Study Evaluating the Impact of AI Software to Identify and Validate Patients for Clinical Trials (#304)

Rachael Chang Lee 1 2 , Hui Gan 3 , Nada Marhoon 3 , Sianna Panagiotopoulos 3 4 , Richard Khor 3
  1. Adelaide Cancer Centre, Adelaide, SA, Australia
  2. Royal Adelaide Hospital, Adelaide
  3. Austin Health, Melbourne, Victoria, Australia
  4. Medicine, University of Melbourne, Melbourne, Victoria

Aims: Evaluate the benefit of utilising artificial intelligence (AI) software to find and validate patients as trial eligible using a commercial product on retrospective cohorts.

 

Methods: The AI software was utilised to generate potential patient lists for 6 trials by entering relevant inclusion and exclusion criteria, from a limited electronic medical record extract from June 2017 to October 2018. The AI uses proprietary algorithms to identify medical concepts from unstructured data (e.g. physician’s notes) as well as structured data (e.g. ICD codes). These results were compared with trial screening logs.
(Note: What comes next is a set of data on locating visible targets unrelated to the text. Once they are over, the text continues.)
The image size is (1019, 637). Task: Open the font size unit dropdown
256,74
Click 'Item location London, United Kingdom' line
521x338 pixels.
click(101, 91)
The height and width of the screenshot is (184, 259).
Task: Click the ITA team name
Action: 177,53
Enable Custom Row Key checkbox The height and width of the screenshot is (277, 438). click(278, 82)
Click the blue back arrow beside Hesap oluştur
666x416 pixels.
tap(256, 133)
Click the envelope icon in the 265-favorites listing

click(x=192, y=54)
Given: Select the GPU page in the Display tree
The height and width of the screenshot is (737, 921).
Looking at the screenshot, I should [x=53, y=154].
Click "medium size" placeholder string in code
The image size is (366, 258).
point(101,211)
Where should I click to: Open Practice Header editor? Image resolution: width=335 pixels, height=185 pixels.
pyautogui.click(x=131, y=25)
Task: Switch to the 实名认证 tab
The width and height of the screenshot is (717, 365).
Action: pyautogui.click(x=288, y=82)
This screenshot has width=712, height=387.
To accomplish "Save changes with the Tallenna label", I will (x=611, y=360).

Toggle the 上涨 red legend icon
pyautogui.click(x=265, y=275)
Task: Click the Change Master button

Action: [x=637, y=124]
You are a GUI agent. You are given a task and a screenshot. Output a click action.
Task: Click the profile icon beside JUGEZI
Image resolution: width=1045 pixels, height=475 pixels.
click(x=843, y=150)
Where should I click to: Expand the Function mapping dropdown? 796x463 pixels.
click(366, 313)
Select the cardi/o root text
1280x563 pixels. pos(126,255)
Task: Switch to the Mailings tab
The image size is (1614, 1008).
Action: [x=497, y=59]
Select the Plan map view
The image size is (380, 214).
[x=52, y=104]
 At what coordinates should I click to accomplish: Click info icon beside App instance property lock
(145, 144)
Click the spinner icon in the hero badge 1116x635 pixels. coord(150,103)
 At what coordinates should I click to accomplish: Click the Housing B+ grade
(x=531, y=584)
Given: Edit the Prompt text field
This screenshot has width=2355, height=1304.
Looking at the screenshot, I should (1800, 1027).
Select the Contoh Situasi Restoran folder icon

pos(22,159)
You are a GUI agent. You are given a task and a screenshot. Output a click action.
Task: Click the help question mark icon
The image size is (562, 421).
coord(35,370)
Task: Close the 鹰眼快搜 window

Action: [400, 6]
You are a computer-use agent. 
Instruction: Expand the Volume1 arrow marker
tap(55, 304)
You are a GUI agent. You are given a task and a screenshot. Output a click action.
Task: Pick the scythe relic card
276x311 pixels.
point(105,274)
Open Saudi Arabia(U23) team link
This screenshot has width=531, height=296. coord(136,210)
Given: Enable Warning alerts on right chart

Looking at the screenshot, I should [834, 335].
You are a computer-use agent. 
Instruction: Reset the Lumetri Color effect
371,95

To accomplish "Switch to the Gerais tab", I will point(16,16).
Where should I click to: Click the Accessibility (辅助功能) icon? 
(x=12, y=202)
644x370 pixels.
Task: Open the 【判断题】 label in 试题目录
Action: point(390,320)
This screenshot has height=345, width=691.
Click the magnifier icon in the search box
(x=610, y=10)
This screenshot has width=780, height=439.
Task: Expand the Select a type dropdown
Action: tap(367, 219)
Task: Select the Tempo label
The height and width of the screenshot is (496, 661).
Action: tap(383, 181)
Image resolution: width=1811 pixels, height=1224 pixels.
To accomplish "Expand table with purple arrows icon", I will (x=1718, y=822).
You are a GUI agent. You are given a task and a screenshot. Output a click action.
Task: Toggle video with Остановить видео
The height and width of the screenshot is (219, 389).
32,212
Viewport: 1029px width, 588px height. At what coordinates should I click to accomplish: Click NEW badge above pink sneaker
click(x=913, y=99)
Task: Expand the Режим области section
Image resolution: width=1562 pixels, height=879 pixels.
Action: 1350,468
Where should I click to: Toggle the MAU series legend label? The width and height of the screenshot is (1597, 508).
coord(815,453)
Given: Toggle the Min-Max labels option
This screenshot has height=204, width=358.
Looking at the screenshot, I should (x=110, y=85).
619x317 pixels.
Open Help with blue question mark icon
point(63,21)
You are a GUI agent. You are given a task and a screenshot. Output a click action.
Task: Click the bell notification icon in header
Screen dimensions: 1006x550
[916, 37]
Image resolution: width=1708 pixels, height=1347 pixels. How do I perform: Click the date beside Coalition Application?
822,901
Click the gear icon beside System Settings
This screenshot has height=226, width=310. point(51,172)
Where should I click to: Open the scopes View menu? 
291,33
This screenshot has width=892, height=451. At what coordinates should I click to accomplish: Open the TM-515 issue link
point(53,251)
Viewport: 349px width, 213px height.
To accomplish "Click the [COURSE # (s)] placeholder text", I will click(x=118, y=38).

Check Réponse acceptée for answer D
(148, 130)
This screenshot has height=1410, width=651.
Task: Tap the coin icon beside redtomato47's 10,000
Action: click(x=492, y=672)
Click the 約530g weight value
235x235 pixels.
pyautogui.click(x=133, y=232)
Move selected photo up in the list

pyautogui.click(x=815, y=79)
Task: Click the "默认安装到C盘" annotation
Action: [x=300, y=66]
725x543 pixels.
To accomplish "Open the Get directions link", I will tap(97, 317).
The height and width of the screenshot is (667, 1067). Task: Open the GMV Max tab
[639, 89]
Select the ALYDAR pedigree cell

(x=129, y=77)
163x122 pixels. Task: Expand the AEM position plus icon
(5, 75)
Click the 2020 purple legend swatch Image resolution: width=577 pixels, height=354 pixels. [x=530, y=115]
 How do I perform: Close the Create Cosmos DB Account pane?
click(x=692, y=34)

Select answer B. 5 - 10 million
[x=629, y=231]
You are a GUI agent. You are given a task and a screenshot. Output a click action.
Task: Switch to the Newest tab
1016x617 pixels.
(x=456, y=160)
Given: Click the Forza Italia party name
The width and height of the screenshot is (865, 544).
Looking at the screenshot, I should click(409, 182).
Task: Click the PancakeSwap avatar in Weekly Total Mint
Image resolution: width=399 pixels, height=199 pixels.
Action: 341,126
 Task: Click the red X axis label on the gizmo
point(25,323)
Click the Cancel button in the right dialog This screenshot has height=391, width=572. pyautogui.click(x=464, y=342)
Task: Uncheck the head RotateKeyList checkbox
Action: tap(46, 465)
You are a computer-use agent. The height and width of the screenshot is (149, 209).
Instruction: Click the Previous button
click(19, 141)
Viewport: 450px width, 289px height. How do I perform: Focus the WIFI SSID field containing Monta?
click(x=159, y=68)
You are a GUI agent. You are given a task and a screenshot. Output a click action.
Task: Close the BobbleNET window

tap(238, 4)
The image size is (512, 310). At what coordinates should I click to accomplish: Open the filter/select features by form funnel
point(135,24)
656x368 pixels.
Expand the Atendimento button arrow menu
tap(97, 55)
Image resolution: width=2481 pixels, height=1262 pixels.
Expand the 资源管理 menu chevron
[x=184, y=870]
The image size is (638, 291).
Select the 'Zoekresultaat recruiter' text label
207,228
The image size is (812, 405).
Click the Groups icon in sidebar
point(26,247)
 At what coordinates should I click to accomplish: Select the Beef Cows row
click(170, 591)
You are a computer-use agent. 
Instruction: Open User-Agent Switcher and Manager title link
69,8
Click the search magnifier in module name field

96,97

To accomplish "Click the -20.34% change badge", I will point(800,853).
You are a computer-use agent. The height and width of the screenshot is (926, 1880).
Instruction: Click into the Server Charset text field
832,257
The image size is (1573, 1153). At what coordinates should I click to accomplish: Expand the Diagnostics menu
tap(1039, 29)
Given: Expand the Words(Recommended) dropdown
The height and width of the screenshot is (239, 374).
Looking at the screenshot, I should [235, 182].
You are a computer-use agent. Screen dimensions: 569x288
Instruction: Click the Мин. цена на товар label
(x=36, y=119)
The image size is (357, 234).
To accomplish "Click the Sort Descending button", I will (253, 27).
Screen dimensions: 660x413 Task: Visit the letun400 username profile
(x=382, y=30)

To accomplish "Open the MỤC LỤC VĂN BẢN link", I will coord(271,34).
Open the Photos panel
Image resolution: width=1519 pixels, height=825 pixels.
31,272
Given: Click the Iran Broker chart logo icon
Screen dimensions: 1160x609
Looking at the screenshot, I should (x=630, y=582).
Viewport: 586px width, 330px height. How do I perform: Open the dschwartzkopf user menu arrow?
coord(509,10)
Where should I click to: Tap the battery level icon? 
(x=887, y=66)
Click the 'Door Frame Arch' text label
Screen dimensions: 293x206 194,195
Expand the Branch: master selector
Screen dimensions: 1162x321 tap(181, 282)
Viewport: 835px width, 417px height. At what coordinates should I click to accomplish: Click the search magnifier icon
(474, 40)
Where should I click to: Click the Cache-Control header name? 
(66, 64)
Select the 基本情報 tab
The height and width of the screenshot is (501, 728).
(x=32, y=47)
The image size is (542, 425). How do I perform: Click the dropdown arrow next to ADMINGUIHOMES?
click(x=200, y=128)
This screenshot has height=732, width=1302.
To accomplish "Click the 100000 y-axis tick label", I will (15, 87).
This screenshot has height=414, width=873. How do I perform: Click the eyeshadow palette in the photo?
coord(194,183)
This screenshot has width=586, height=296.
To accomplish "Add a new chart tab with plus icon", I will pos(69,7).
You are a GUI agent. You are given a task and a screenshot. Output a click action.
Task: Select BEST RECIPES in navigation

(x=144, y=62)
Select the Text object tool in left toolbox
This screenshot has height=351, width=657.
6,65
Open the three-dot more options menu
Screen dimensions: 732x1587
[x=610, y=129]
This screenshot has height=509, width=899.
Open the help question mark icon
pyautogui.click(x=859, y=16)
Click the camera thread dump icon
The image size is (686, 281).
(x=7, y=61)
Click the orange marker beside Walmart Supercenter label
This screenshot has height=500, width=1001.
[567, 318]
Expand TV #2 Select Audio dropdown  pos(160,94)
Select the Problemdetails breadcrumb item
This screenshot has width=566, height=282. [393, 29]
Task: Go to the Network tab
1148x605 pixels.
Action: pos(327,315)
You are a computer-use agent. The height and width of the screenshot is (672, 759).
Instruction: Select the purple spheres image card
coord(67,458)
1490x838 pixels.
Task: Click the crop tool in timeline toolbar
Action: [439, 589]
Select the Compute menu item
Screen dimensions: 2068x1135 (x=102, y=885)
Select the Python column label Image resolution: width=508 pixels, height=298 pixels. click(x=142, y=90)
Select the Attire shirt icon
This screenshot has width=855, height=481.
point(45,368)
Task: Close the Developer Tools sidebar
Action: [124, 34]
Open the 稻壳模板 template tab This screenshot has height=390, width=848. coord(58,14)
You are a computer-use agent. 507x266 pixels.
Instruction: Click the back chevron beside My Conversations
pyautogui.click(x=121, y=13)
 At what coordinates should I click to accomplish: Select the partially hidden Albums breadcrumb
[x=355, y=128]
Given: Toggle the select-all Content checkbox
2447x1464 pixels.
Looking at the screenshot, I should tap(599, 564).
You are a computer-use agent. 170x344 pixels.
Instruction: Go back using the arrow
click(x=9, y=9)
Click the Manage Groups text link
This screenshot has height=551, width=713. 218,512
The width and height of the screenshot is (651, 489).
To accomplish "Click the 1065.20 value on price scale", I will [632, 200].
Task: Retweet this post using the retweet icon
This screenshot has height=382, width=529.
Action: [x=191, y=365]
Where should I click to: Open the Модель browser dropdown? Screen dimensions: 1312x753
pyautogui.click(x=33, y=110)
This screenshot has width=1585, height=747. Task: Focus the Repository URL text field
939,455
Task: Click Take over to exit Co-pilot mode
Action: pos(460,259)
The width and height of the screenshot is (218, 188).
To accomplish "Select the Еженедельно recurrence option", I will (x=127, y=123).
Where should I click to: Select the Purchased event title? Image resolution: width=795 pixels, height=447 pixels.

Each potential patient was manually classified by a physician as concordant (identified by both AI and standard recruitment); AI-missed (AI failed to identify a patient found through standard recruitment) and AI-augmented (AI detected and not in screening log). The time required for software usage was measured. Descriptive statistics were used.

 

Results: The data source included 6028 patients with clinical, pathology and diagnostic imaging documents totalling 8178197 data items. There were 2 trials each of phase 1, 2 and 3. The studies were open for an average of 526 days prior to the end of the data extract period. Three are still open. Out of 234 patients on AI pre-screening, 20 were trial eligible after manual review. Of those 20 patients, 14 were concordant, six patients were AI-augmented and 26 patients were AI-missed. AI-augmented patients constituted 15% additional potential patients above standard process. The time to design trial queries and virtual screen all patients was 513 minutes. Incomplete EMR data was a notable source of AI-missed cases.

 

Conclusions: Use of AI Software can augment conventional patient recruitment processes and maximise patient recruitment, in a time-efficient manner. The performance of the software is highly dependent on the physician’s language and presence of adequate EMR content.